Son múltiples y realmente desafiantes. Apunto aquí, los que me parecen de mayor importancia para el misionero que se atreve a salir.
1. Misión-anuncio como derecho de los Pueblos
Si la iglesia tiene la tarea y la obligación de evangelizar, de enviar heraldos del Evangelio a todo el mundo, si ella sólo "existe para evangelizar, y evangelizar constituye la dicha y vocación propia de la Iglesia, su identidad más profunda" (EN 14), dentro de la normal lógica que a todo deber corresponde un derecho, podemos afirmar que a los pueblos les corresponde el derecho a recibir de parte nuestra, el anuncio de Cristo "Camino, Verdad, y Vida". "Toda persona -declara enfáticamente Juan Pablo II- tiene el derecho a escuchar la Buena Nueva de Dios que se revela y se da en Cristo, para realizar en plenitud la propia vocación" (RMi 46).

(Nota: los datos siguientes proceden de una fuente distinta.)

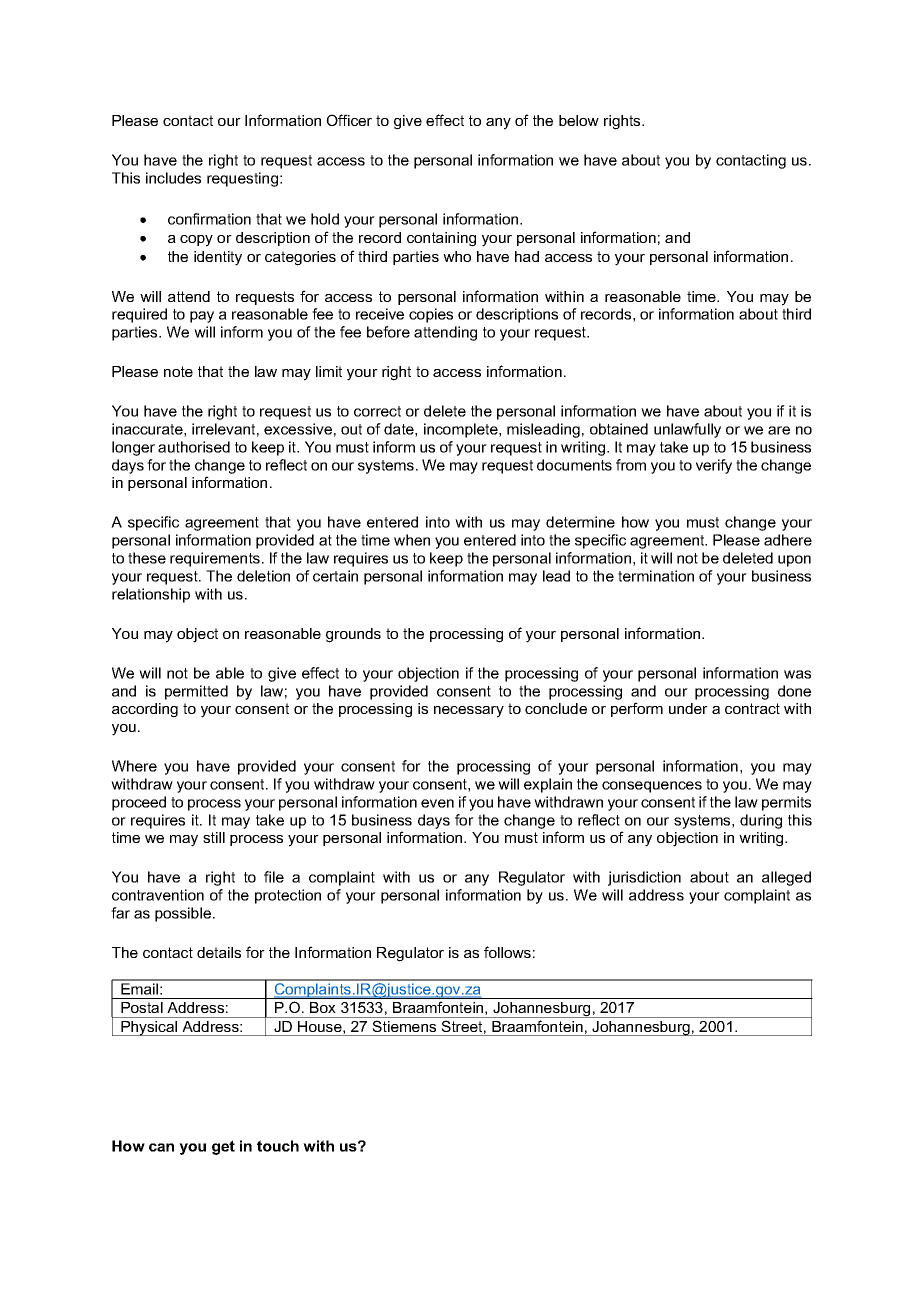 Image resolution: width=924 pixels, height=1308 pixels. I want to click on authorised, so click(194, 447).
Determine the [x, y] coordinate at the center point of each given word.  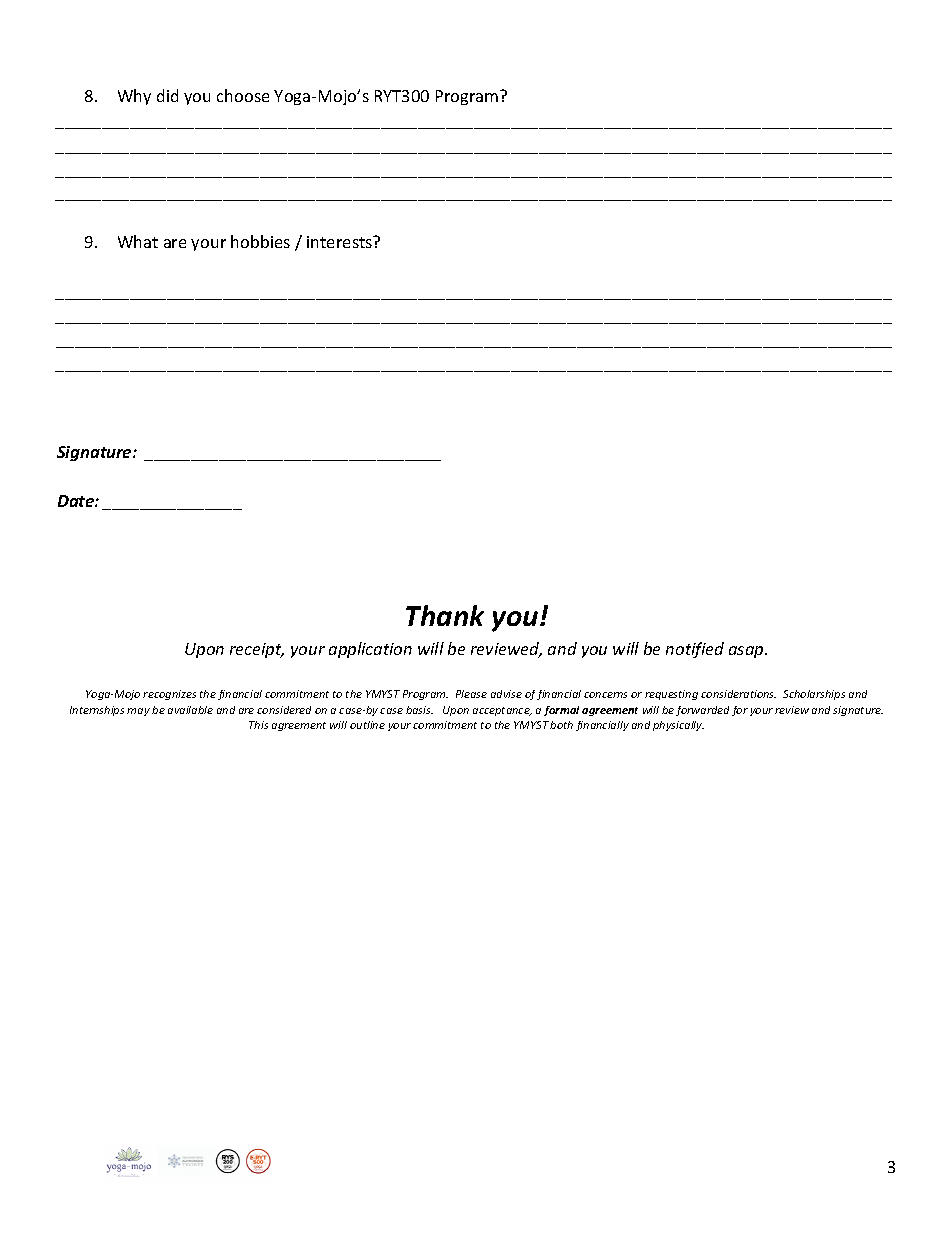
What [138, 241]
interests [341, 242]
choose [243, 95]
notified [695, 650]
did [167, 95]
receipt [257, 650]
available [190, 710]
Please [471, 694]
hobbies [260, 241]
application [370, 650]
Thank [445, 615]
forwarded [702, 711]
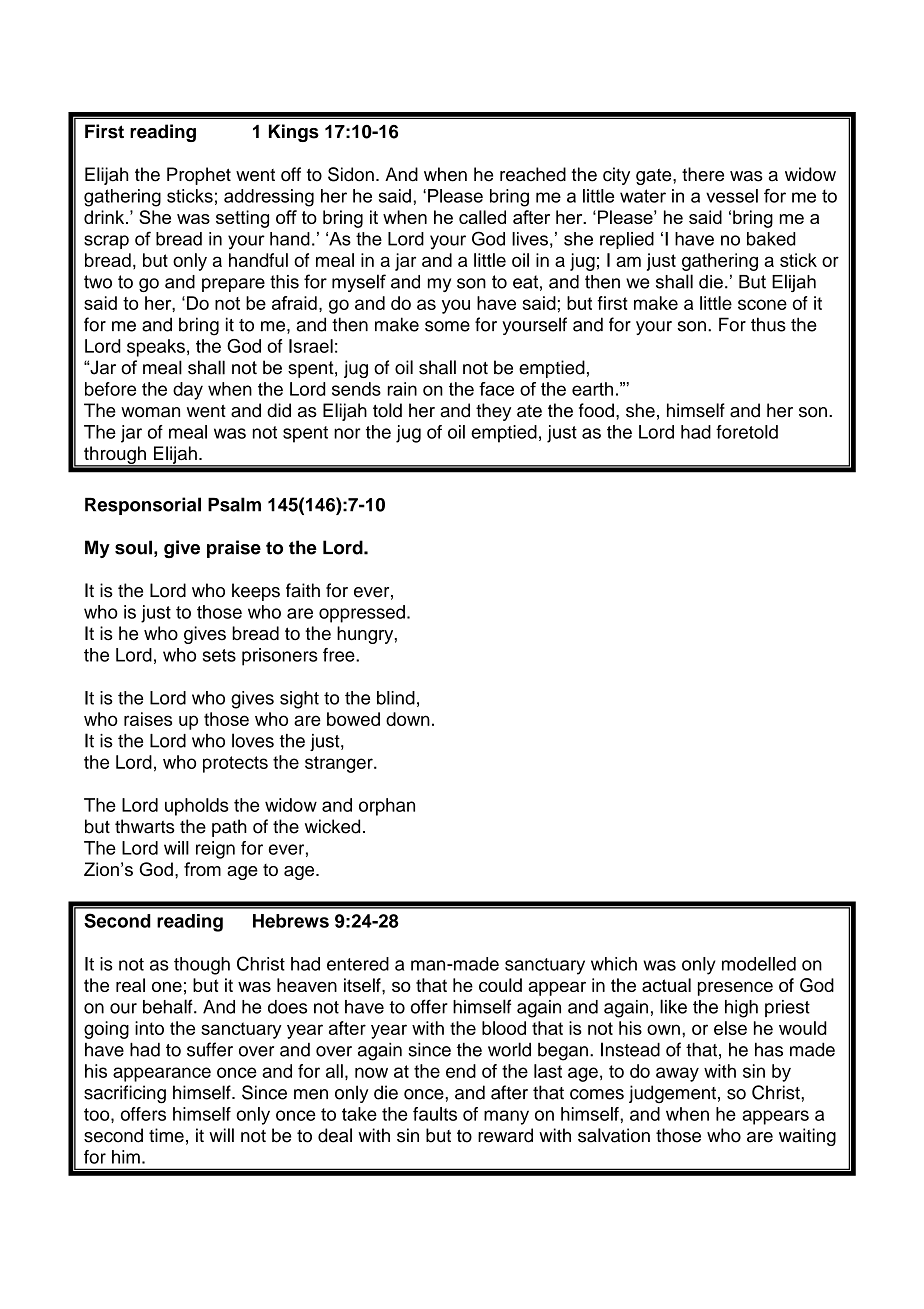  Describe the element at coordinates (435, 1114) in the image. I see `faults` at that location.
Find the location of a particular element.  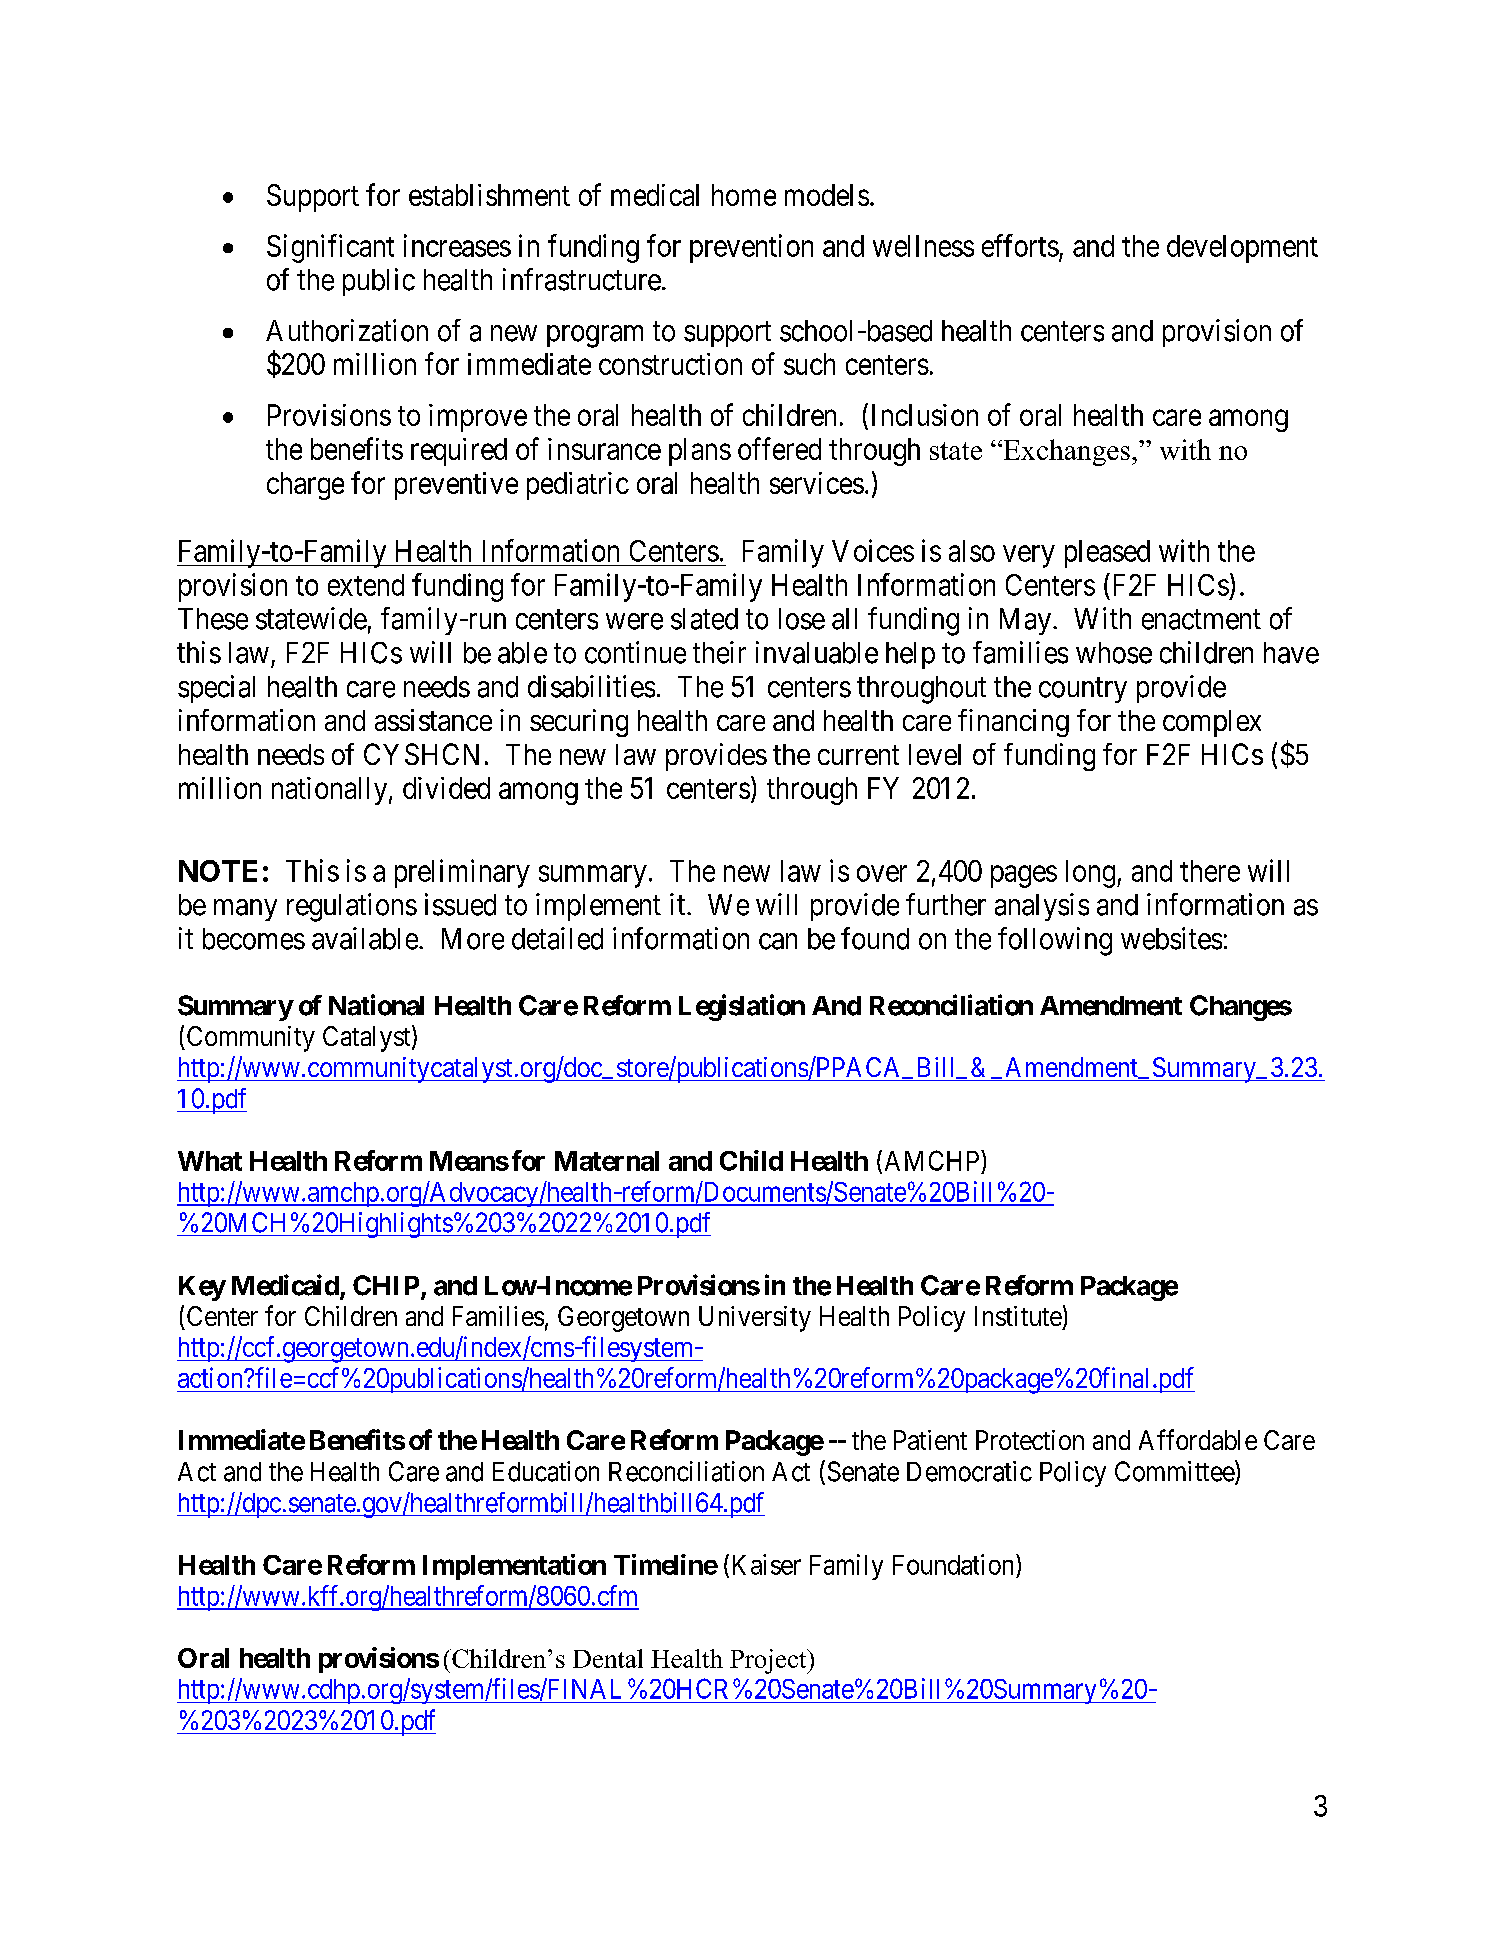

prevention is located at coordinates (751, 248).
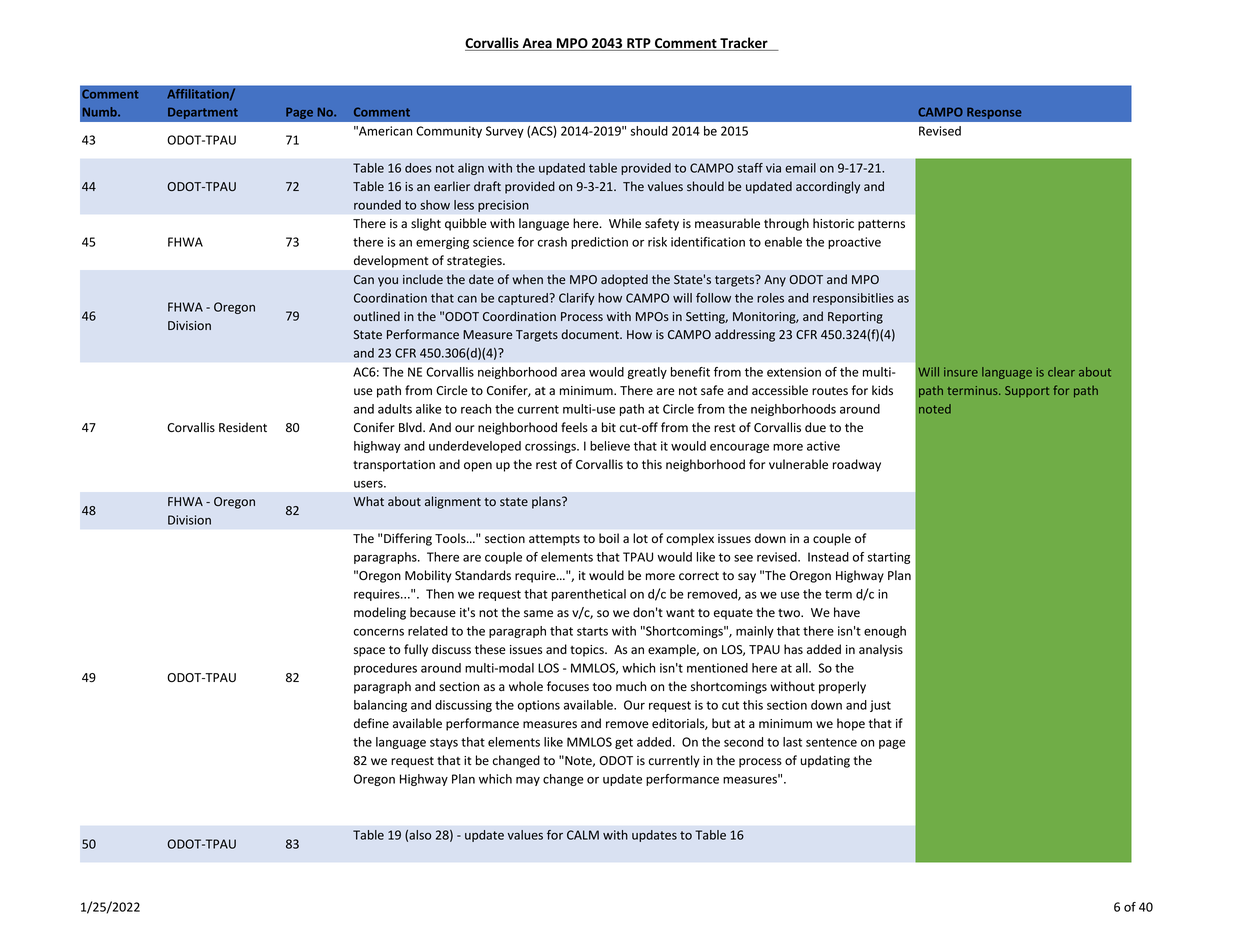 This screenshot has height=952, width=1233. Describe the element at coordinates (857, 465) in the screenshot. I see `roadway` at that location.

En la Redemptoris Missio, se repite al menos otras tres veces la misma idea (en los números 11, 40 y 44), retomada, por otra parte de la Evangelii Nuntiandi (1975) de Pablo VI. "Estas multitudes tienen derecho -escribía Pablo VI- a conocer la riqueza del misterio de Cristo" (cfr. Ef 3,8) (n.53). "La Iglesia tiene ante sí una inmensa muchedumbre humana que necesita del evangelio y tiene derecho al mismo" (EN 57).
Al final de su Evangelii Nuntiandi Pablo VI vuelve sobre la misma convicción, pero desde otra perspectiva: "los hombres podrán salvarse -escribe- por otros caminos, gracias a la misericordia de Dios, si nosotros no les anunciamos el Evangelio, pero ¿podremos nosotros salvarnos si por negligencia, miedo, vergüenza -lo que San Pablo llamaba avergonzarse del Evangelio- o por ideas falsas omitimos anunciarlo? porque eso significaría ser infieles a la llamada de Dios" (n. 80).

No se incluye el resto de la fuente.